Agnès Guillaume, une personnalité plurielle. © Patricia mathieu

L’image juste

Vidéos, oeuvres sur papier, tirages de matière organique, broderies… La Belge Agnès Guillaume montre toute l’étendue de son talent aux Musées royaux des beaux-arts de Belgique, à Bruxelles.

Agnès Guillaume (Louvain, 1962) fait valoir une personnalité complexe, plurielle. Après des études de droit et de philosophie, un tribut payé à une  » éducation des plus classiques « , c’est dans le chant et le théâtre que cette fille de diplomates fait carrière. Electron libre, elle s’essaie également à l’écriture. Hélas, rien de tout cela ne la satisfait pleinement.
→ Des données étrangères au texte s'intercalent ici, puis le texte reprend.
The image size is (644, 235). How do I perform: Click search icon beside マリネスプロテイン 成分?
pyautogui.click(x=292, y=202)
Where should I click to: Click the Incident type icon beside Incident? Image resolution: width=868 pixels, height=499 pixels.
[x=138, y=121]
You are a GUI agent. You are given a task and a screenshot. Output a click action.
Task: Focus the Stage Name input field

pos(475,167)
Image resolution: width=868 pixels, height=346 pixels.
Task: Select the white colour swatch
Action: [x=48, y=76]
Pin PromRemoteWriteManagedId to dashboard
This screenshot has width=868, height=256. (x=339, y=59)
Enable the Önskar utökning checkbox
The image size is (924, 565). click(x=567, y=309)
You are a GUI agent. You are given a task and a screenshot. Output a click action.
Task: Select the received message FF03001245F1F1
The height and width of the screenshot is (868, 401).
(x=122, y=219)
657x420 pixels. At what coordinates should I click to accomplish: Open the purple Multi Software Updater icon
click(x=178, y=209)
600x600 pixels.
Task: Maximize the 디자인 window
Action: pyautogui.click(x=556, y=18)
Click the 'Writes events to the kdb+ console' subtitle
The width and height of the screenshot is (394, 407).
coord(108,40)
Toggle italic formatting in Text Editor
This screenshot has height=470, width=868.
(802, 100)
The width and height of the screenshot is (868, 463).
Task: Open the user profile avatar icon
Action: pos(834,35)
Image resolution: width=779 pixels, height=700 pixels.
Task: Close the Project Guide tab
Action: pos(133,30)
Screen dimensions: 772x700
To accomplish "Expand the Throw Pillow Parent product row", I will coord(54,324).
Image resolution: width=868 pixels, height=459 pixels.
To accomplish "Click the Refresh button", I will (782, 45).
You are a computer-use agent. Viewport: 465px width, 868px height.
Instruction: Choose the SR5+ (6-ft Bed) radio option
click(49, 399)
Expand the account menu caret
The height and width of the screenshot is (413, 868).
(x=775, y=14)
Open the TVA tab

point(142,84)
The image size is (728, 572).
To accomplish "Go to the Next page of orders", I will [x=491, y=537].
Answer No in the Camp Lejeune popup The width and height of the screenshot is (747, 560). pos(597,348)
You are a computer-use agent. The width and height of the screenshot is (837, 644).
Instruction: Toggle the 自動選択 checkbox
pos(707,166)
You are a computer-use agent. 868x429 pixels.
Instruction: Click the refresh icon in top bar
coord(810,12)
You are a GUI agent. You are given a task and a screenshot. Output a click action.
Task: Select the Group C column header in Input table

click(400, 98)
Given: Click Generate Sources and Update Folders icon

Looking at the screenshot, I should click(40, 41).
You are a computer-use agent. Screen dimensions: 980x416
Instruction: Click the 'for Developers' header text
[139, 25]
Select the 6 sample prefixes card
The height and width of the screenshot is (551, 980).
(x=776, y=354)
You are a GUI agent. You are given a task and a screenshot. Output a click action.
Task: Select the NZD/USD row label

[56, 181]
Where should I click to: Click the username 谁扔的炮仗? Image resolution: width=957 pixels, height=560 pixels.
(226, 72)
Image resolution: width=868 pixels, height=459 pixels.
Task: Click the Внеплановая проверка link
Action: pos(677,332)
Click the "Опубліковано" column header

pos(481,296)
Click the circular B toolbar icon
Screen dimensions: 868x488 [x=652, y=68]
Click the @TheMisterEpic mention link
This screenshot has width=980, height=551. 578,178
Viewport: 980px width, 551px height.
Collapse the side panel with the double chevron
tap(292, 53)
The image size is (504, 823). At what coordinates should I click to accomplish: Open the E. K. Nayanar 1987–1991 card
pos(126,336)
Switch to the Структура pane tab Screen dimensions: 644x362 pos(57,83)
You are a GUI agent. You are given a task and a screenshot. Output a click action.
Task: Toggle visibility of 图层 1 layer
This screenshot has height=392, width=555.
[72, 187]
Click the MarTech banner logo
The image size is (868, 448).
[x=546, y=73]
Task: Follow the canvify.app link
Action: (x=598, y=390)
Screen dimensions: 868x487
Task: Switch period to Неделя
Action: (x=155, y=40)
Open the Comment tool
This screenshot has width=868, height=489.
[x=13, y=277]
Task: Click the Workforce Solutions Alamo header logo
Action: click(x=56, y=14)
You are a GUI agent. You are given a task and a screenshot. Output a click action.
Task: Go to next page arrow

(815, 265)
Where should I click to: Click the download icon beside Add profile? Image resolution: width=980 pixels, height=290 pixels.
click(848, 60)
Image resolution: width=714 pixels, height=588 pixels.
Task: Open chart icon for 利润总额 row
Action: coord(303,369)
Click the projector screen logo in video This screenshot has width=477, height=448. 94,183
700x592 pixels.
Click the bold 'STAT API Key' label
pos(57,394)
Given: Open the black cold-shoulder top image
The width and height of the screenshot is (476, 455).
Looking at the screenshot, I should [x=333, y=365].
Pour cause, l’intéressée n’a pas une âme d’interprète d’une part et, de l’autre, elle vit le rapport au texte comme trop solitaire et trop cérébral. C’est alors que  » la vidéo m’est tombée dessus « , comme elle l’explique. En elle existait ce vide, cette disponibilité nécessaire permettant d’emprunter une voie inédite. Elle cite Flaubert :  » Quand on a quelque chose dans le ventre, on ne meurt pas avant d’avoir accouché.  »

La révélation en question a lieu à un moment précis. Au printemps 2010, deux expositions new-yorkaises la retournent. La première donne à voir les fameux pleurants des tombeaux des ducs de Bourgogne, des statuettes en albâtre sorties de leurs alcôves et disposées deux par deux sur un catwalk. La seconde consiste en une rétrospective, augmentée de propositions vidéo, consacrée à William Kentridge, l’artiste sud-africain.  » Cela a déclenché quelque chose en moi. Je suis rentrée en Europe et j’ai retrouvé dans mon ordinateur des notes que j’avais prises dix ans plus tôt. J’y décrivais des images qui m’étaient passées par l’esprit… J’ai eu envie de donner corps à cette fabrique intérieure qui dormait en moi depuis une décennie « , raconte Agnès Guillaume.

Trois mois après, elle tourne. Tout s’impose à elle avec une limpidité inouïe, depuis le fait que le support technique soit la vidéo jusqu’à l’idée d’une projection sur quatre écrans.  » Le premier jour de tournage s’est effectué avec 40 figurants et une équipe de 15 personnes sans le moindre accro. Je n’avais jamais fait un cadre, pourtant cela s’est imposé à moi avec la force d’une évidence. Pareil pour la direction, la postproduction… Depuis, je n’ai plus cessé « , confie l’ex-chanteuse classique.

Andante, My Nights, My Fear et, surtout, You Said Love is Eternity – un lumineux triptyque agençant des mains, une pomme et un oignon rouge -, l’oeuvre vidéographique d’Agnès Guillaume renvoie vers une vaste tradition picturale. On pense à des tableaux en mouvement évoquant un ailleurs  » ouvert et polysémique « . Il faut avoir en tête ce qu’écrivait à son propos Christophe Leribault, le directeur du Petit Palais à Paris :  » L’art vidéo est au court métrage ce que la poésie est au roman : le narratif y cède au visionnaire « , couplé à ce que disait Sartre du poète comme un être ayant un rapport tacite, non instrumental, au monde… pour se faire une idée de la pratique d’Agnès Guillaume. Dans la foulée de l’auteur de La Nausée, on dira que la plasticienne  » se sert moins des images qu’elle ne les sert « . Le tout enrobé d’une grande précision rythmique et formelle. Comme elle le rappelle :  » Ce qu’il faut retenir de ma vie de musicienne, c’est ce que j’en garde aujourd’hui, à savoir la nécessité d’être juste en toute circonstance. « 

4My’s +, Agnès Guillaume : aux Musées royaux des beaux-arts de Belgique, à Bruxelles, jusqu’au 28 juillet prochain. www.fine-arts-museum.be.